Back in the gloom I walked among the tables where a dozen old guys sat in somnolent silence, sipping beer and sherry. It surprised me how much they all looked like my father, the same gnarled hands, the same scuffed, turned-up shoes, the same battered hats, the same opaque eyes staring into nowhere. Nick was not among them, nor was he in any of the other bars along the street.
I walked back to the rented car and drove a few blocks to the Auburn downtown area. He wasn’t in the bus depot, and the cocktail lounges along the main street were too fancy for his taste and I didn’t stop to look for him there. Instead I drove to the hospital, wondering doubtfully whether he had returned.
Miss Quinlan and another nurse were at the desk on the second floor as I stepped from the elevator. Miss Quinlan was talking into the phone. She was startled to see me.
“It’s your father,” she said, handing me the phone.
I took the phone.
“Hello, Papa. Where are you?”
He hung up.
I cradled the phone and asked Miss Quinlan if she knew where my father had called from.
“Some place on the highway. A winery.”
“The Angelo Musso winery?”
“That’s the place.”
“How did he sound?”
“I think he’s been drinking.”
“Does he need help?”
“Without insulin he’s in desperate need of help.”
“Why did he call, Miss Quinlan? What did he want?”
She hesitated. “He asked me to come out there and meet him.”
“What for?”
“He wanted to show me the vineyard.” It made her smile. “The old rascal…”
I spun around and started to leave, but what she had said troubled me, and I turned back and drew her away from the desk and the other nurse standing there.
“Miss Quinlan,” I said. “That ‘old rascal’ remark, what did you mean by it?”
She studied me with wide sky-blue eyes, carefully sorting out her answer: “Last winter I had a patient on a kidney machine, a fine old gentleman, ninety-two years old. The dear man died in my arms, with his hand in my panties. You know what I mean, Mr.

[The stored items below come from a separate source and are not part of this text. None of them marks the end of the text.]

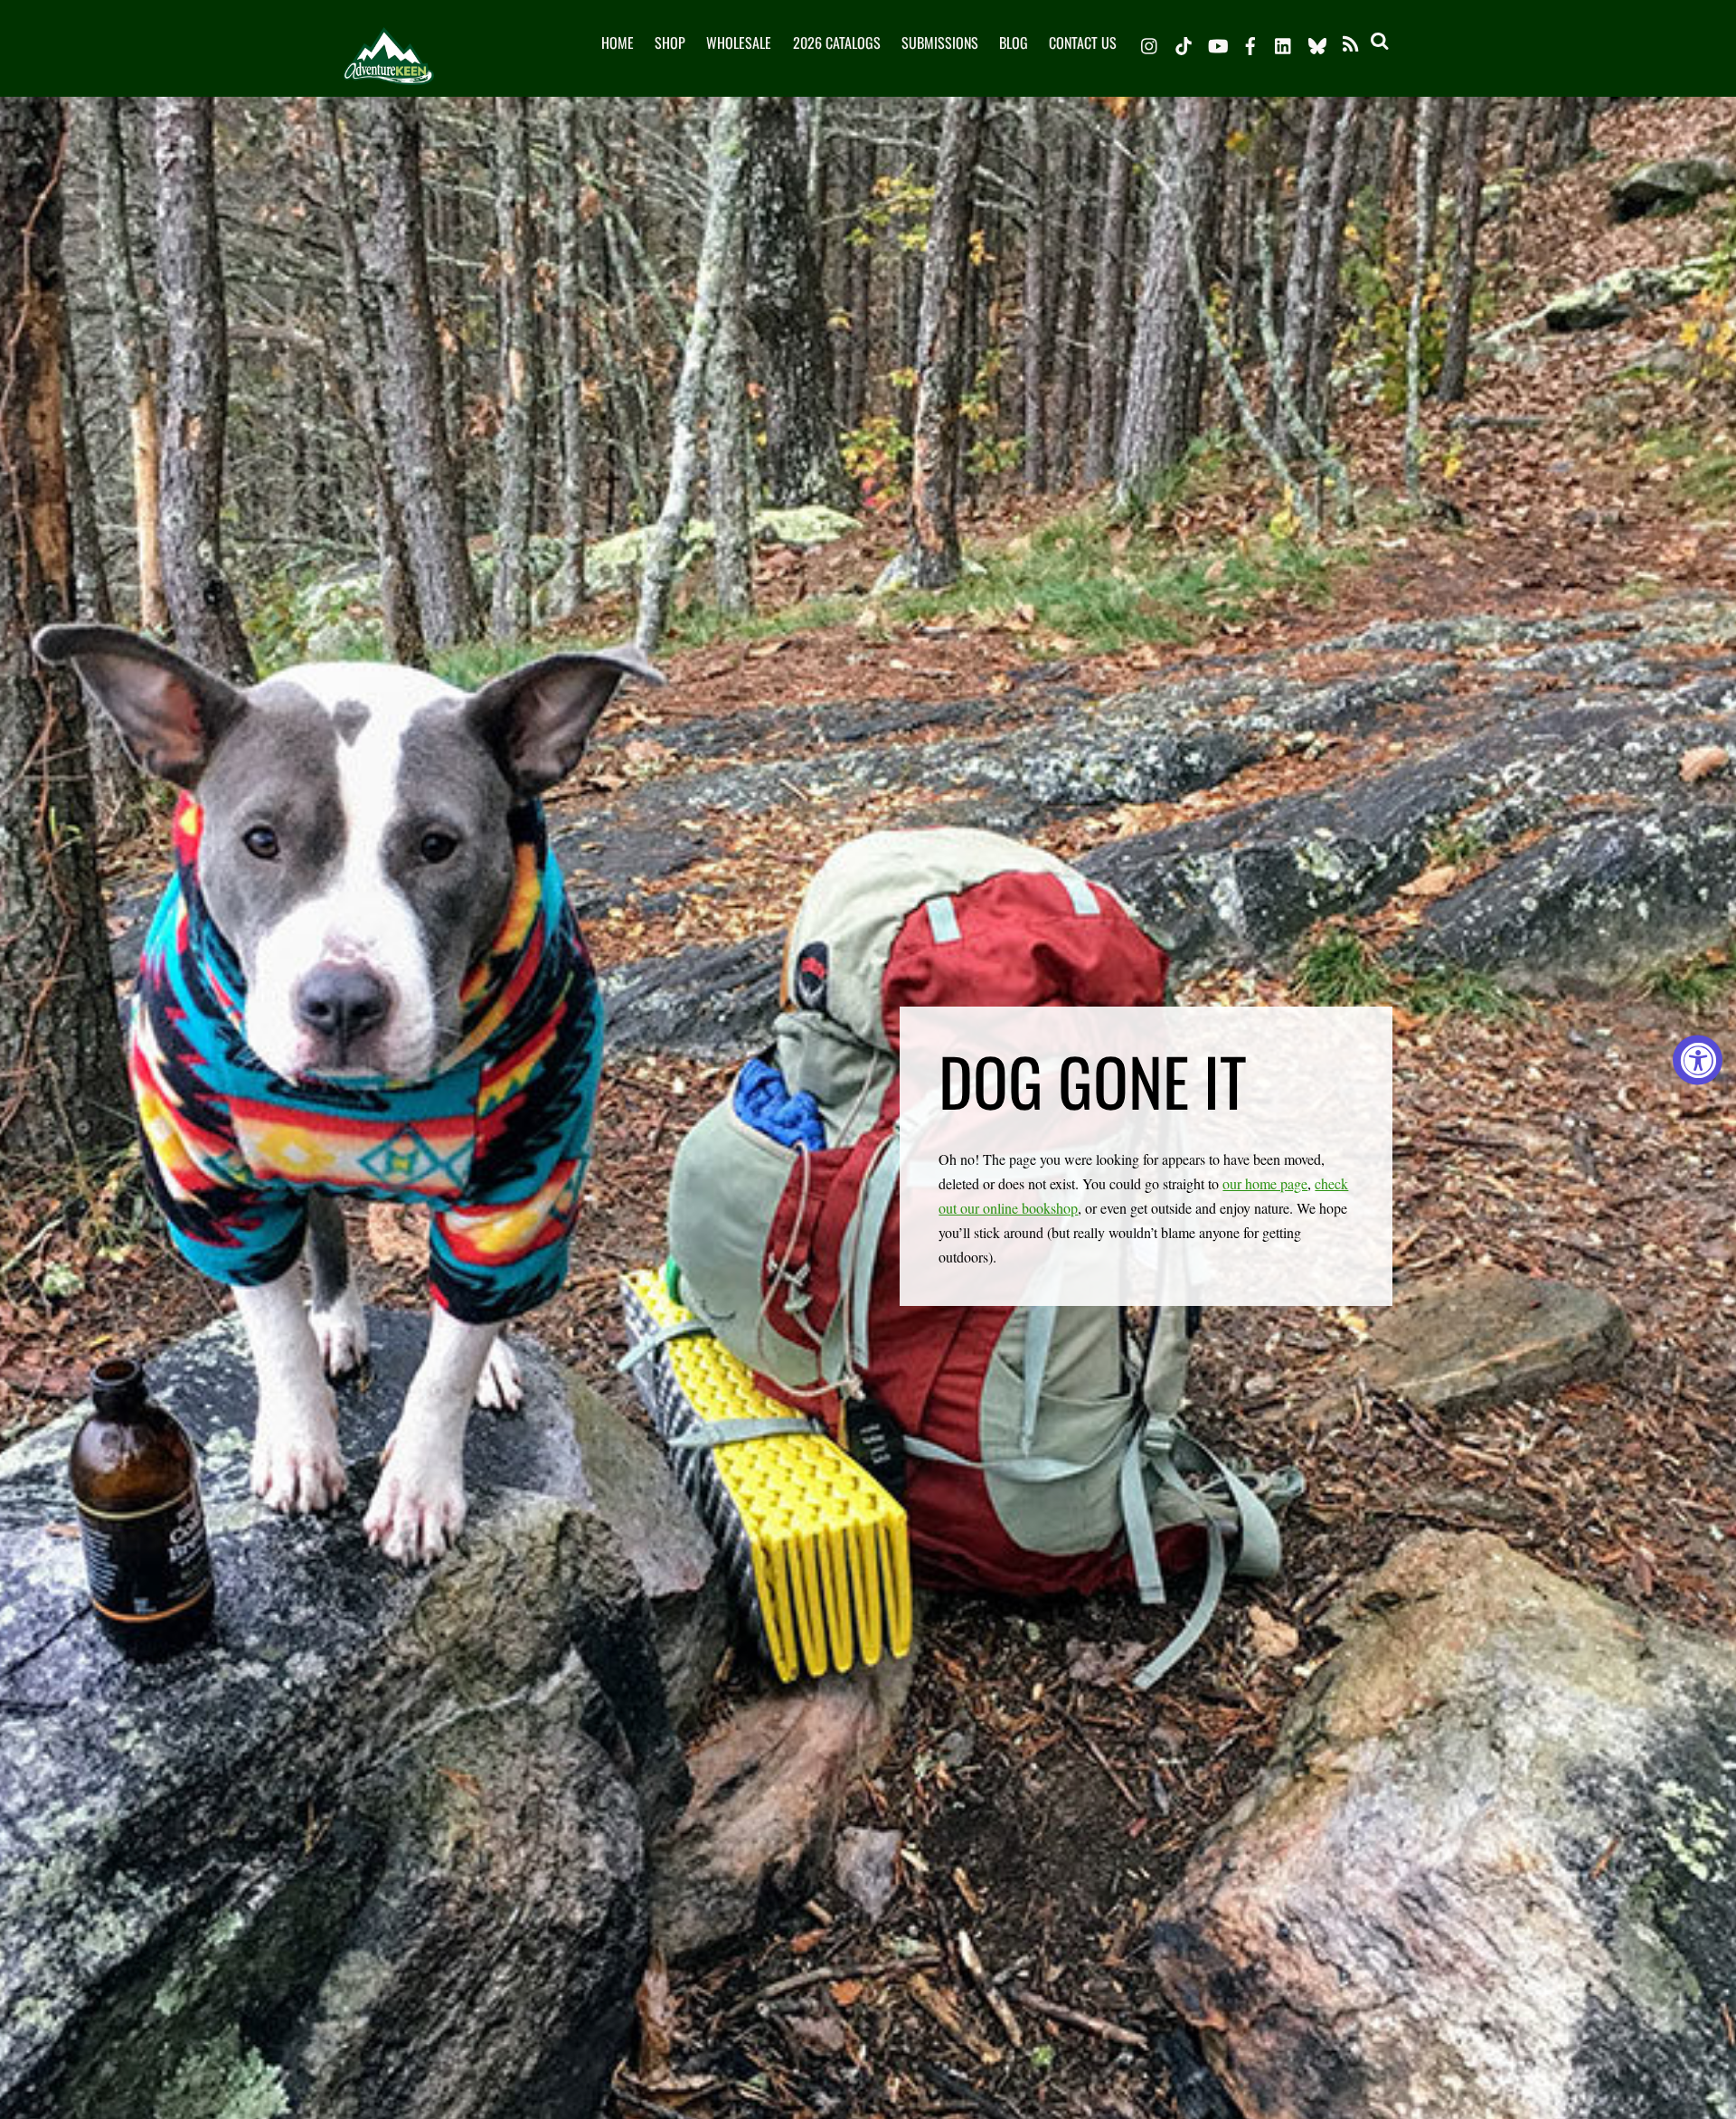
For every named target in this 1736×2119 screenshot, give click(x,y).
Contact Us (1083, 42)
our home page (1264, 1183)
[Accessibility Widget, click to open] (1697, 1059)
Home (617, 42)
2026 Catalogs (837, 42)
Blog (1013, 42)
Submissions (939, 42)
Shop (670, 42)
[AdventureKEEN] (389, 70)
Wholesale (738, 42)
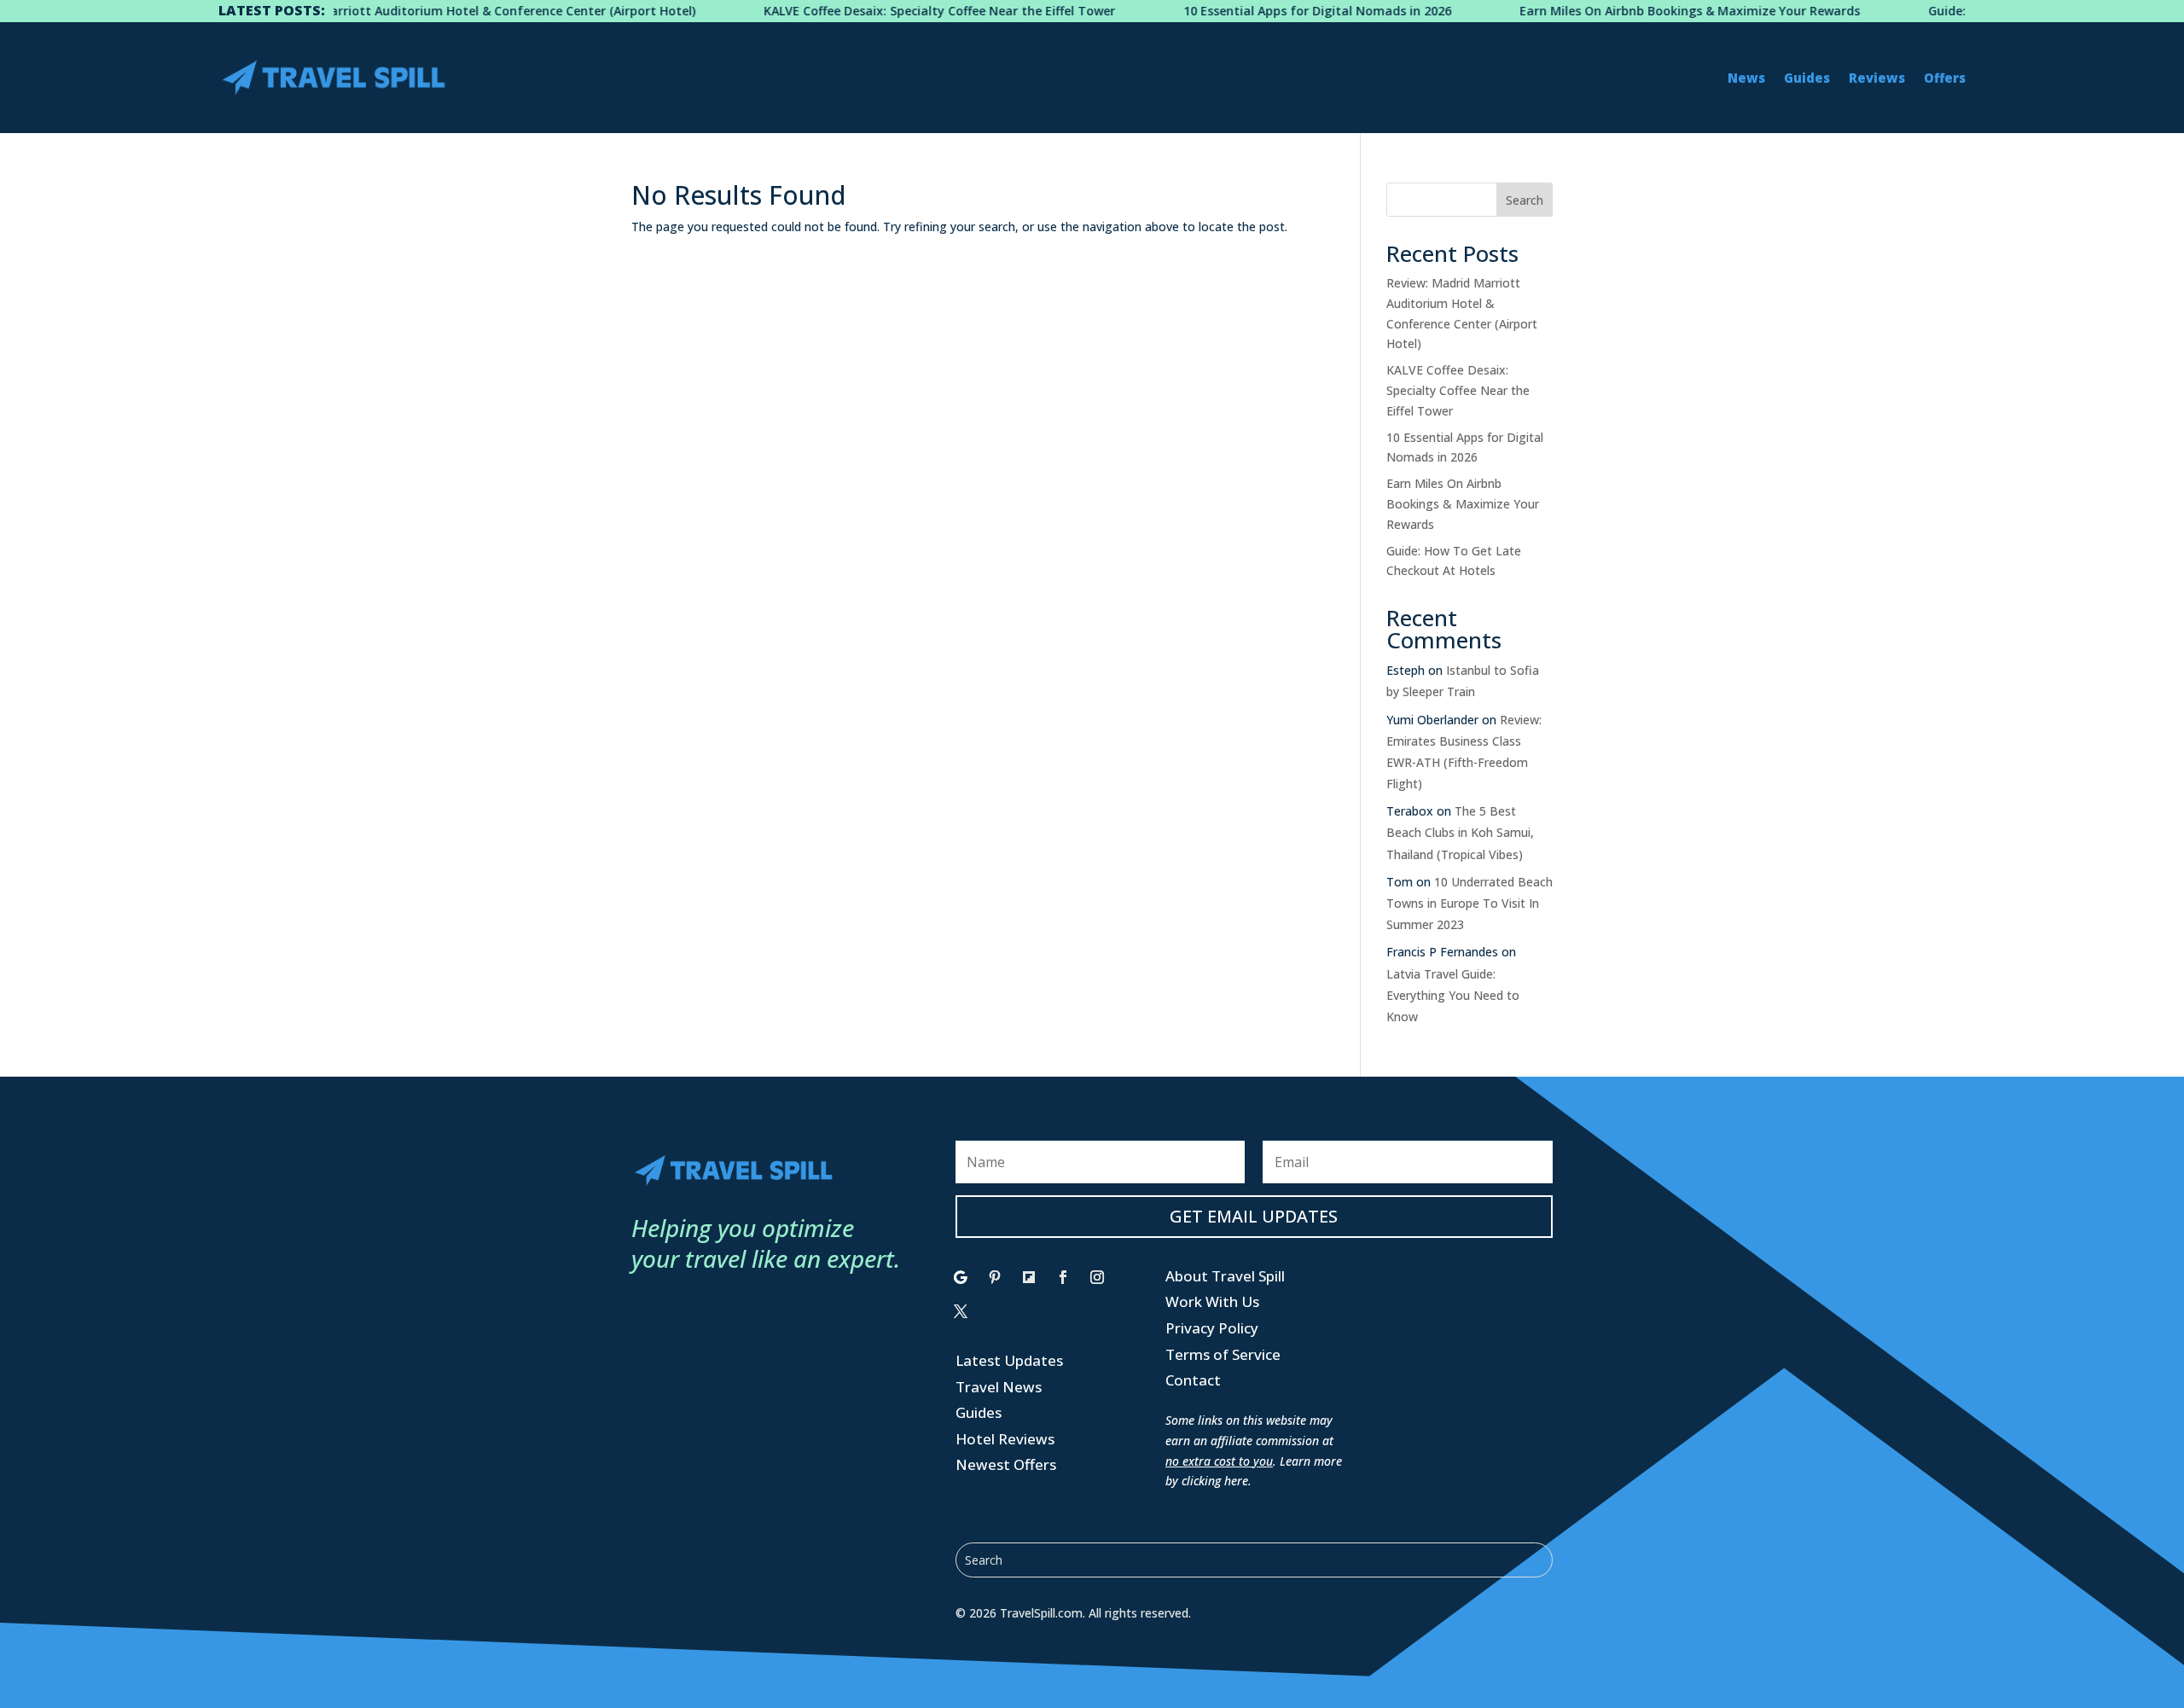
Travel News (999, 1387)
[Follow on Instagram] (1097, 1277)
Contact (1193, 1380)
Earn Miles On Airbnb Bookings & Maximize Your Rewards (1631, 11)
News (1746, 77)
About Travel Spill (1225, 1276)
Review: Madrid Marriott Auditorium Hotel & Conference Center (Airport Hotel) (402, 11)
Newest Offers (1006, 1464)
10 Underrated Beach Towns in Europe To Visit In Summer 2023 (1469, 903)
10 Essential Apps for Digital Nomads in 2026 (1259, 11)
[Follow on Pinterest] (994, 1277)
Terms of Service (1223, 1354)
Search (1524, 200)
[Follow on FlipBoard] (1029, 1277)
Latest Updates (1009, 1360)
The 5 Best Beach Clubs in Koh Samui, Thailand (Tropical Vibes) (1460, 832)
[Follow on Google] (960, 1277)
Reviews (1877, 77)
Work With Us (1212, 1301)
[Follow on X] (960, 1311)
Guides (1807, 77)
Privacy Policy (1211, 1328)
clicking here (1215, 1481)
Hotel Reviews (1005, 1439)
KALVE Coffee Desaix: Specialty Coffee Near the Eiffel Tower (881, 11)
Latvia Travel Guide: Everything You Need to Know (1452, 995)
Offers (1945, 77)
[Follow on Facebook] (1063, 1277)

Molise?”
My libido began to hiss and a spell of lust fell around me, heat in my throat and knees, my eyes diving into the blue of hers, the heavy breasts pulling me toward her; her white neck softly turned and I wondered irrationally if her pussy was blond too, and I shuddered, ashamed, wondering, my God, what am I thinking at a time like this?
“Miss Quinlan,” I groped. “Is that why my father ran away from the hospital?”
“It was the insulin injection. He wouldn’t take it. Orinase—the kind you take in a pill—it didn’t work on your father. He had to have the insulin by hypodermic, and it made him climb the walls, he hated it so.”
I thanked her and asked her to get in touch with Dr. Maselli. “Tell him my father’s at Angelo Musso’s winery. Maselli knows all about it.”